Vous avez parfaitement raison d’évoquer la notion d’abus. L’Union des magistrats du Sénégal a fait un communiqué pour dénoncer fermement, et à juste titre "la brutalité et la médiatisation" du limogeage des magistrats Moustapha Ka et Samba Ndiaye Seck. Les deux magistrats ont parfaitement honoré leur mission consistant à présenter le rapport du Sénégal devant le Comité des Nations Unies pour les droits de l'homme. La position défendue par les deux magistrats devant le Comité traduit la position officielle de l’Etat consignée dans ledit rapport. Macky Sall conçoit le pouvoir de nommer aux emplois civils comme un pouvoir illimité, hors contrôle. Il y a une interprétation totalement erronée et abusive de l’article 44 de la Constitution (le président nomme aux emplois civils). Or le pouvoir de nommer ou de limoger par décret est encadré par les textes (par exemple, vous ne pouvez pas nommer n’importe qui à l’IGE ou démettre quelqu’un de ses fonctions n’importe comment). Le directeur des droits humains (Moustapha Ka) a été nommé par décret 2017-228 du 6 décembre 2017 après avis du Conseil supérieur de la magistrature et ne peut ainsi être démis que par un acte de même nature. Macky n’a pas respecté ce principe et a violé la loi (excès de pouvoir) concernant le magistrat Moustapha Ka. L’UMS a tenu à le rappeler. Il est heureux que le débat sur les nominations soit désormais posé, notamment du point de vue du respect de la légalité.

#### EXTRAIT DES DONNÉES
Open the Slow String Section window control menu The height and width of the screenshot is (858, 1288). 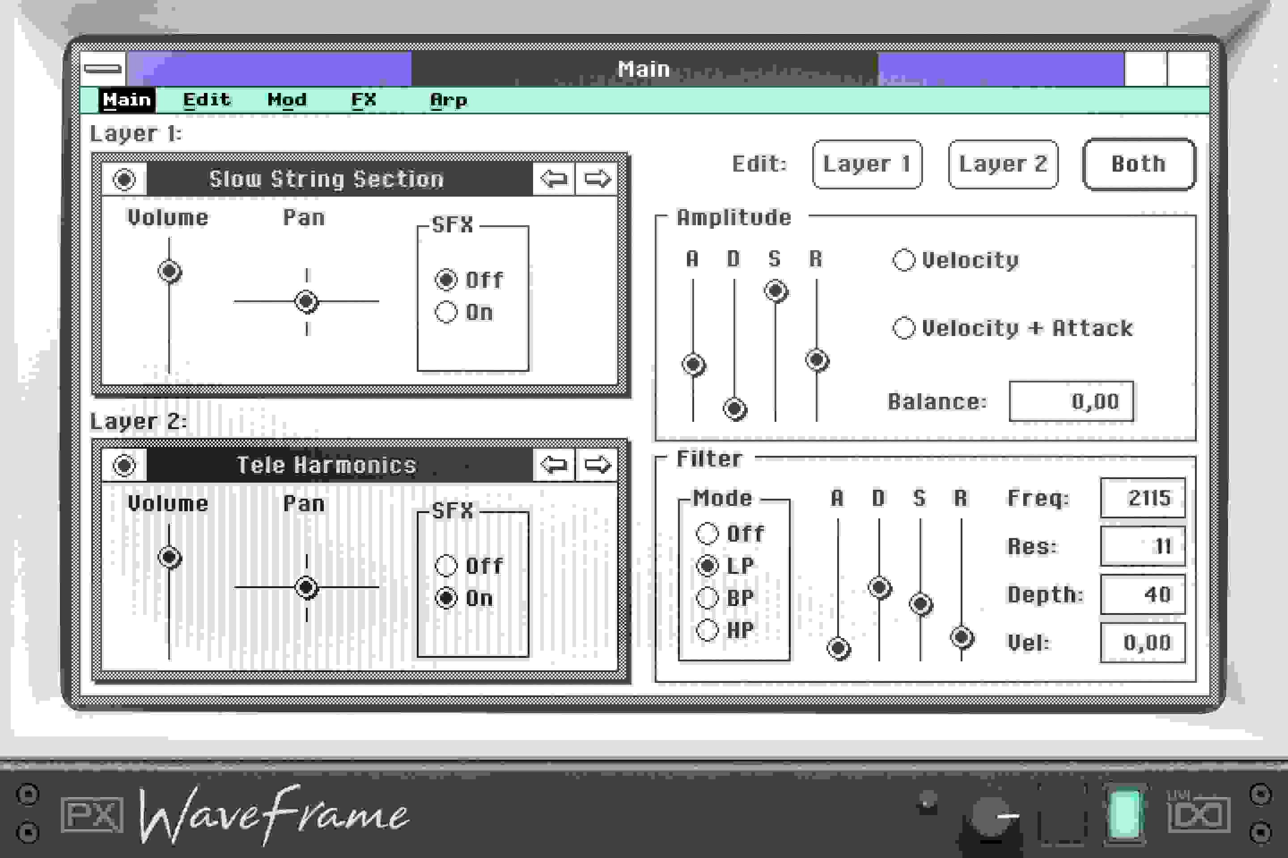[125, 179]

#### CONSIGNE 1
Traduisez en anglais cette phrase du texte sur le limogeage des deux magistrats : « Les deux magistrats ont parfaitement honoré leur mission consistant à présenter le rapport du Sénégal devant le Comité des Nations Unies pour les droits de l'homme. »
#### CONSIGNE 2
Écrivez la suite du texte sur le limogeage des deux magistrats, à partir de sa dernière phrase.

#### RÉSULTAT FINAL 1
The two magistrates fully carried out their mission of presenting Senegal's report before the United Nations Human Rights Committee.

#### RÉSULTAT FINAL 2
Parlant de limogeage, Sory Kaba, directeur des Sénégalais de l'Extérieur a été démis de ses fonctions pour s'être prononcé sur le mandat présidentiel. Quelle lecture vous en faites ?
Le limogeage de Sory Kaba suite à une opinion émise dans le cadre d’un débat démocratique est le signe que le Sénégal est en train de glisser dans une forme d’autocratie. L’exercice solitaire et déraisonné du pouvoir par Macky Sall conduit à toutes les dérives. Vouloir interdire les citoyens sénégalais y compris les membres de son parti de se prononcer sur un éventuel 3e mandat relève de la folie. Il n’existe pas une police de la pensée au Sénégal. C’est aux journalistes de poser le débat.
Cette attitude autoritariste de Macky Sall ne trahit-elle pas l'ambition cachée d'un 3e mandat ?
On a l’habitude de dire que les voies du seigneur sont impénétrables. Mais une chose est certaine, la parole de Macky Sall ne vaut plus un kopeck. Souvenez-vous qu’il avait clamé sous tous les cieux (engagement ferme et irrévocable) qu’il allait réduire son mandat de 7 à 5 ans. On connaît la suite. Avec un homme qui passe son temps à jouer avec nos institutions, il faut s’attendre à tout. Pour Macky Sall, c’est surtout une question d’opportunité politique. Si les circonstances politiques le permettent, et si les conditions s’y prêtent (sont propices), il se représentera, à mon avis.
L'article 27 de la Constitution est sujet à polémique. Quelle est l'appréciation du juriste ?
La question relative à l’article 27 de la Constitution oppose deux écoles de juristes.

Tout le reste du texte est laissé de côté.